**Problem requirements:** If a line below contains the string "Aceite", copy it out.

[Collected data entries]
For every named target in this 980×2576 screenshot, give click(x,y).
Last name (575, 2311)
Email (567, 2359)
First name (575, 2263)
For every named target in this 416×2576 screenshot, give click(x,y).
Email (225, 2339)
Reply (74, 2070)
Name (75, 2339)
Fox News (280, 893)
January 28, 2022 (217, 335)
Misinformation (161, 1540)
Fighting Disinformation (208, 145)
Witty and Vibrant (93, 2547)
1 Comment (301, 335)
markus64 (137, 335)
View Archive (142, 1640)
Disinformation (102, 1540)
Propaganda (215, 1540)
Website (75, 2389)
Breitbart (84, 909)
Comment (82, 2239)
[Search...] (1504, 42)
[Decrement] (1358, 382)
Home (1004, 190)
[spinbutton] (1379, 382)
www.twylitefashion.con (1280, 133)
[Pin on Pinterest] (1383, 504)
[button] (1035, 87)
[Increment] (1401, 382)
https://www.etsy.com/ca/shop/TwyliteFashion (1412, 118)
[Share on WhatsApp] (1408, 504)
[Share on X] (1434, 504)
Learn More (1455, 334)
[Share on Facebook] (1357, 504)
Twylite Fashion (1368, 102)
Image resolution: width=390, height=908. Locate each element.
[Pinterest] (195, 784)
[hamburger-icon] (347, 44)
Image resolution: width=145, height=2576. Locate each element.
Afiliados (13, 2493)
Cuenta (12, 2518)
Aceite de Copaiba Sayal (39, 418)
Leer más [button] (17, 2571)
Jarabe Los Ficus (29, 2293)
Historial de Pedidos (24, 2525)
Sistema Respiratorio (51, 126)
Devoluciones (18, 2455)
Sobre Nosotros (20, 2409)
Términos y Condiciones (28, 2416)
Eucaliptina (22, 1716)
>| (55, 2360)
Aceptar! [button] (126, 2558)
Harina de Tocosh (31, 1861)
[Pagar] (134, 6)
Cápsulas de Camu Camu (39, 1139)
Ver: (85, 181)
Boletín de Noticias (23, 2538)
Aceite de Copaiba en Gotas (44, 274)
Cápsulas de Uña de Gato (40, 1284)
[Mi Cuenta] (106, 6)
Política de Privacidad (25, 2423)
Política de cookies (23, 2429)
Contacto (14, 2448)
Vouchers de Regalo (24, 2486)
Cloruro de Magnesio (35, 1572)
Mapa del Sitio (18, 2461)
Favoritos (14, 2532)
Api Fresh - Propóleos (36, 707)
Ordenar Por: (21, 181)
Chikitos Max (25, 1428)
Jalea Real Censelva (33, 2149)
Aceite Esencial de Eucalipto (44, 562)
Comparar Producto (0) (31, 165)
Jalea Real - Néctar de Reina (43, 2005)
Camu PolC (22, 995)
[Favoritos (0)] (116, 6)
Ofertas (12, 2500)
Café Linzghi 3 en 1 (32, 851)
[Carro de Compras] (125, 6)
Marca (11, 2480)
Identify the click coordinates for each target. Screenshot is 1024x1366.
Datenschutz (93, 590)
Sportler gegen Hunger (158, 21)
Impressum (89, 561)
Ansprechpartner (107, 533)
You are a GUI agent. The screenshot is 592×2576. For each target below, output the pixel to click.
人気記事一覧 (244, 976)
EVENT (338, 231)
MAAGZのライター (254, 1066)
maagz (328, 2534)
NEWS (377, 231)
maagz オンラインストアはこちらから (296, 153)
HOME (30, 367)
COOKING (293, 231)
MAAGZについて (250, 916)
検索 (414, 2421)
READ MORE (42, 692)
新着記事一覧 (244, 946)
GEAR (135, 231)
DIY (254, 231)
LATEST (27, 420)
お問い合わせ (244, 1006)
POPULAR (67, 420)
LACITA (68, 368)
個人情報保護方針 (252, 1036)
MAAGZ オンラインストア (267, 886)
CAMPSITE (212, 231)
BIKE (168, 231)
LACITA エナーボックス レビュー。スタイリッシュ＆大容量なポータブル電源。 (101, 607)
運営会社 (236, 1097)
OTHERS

**Your solution:**
Aceite de Copaiba Sayal (39, 418)
Aceite de Copaiba en Gotas (44, 274)
Aceite Esencial de Eucalipto (44, 562)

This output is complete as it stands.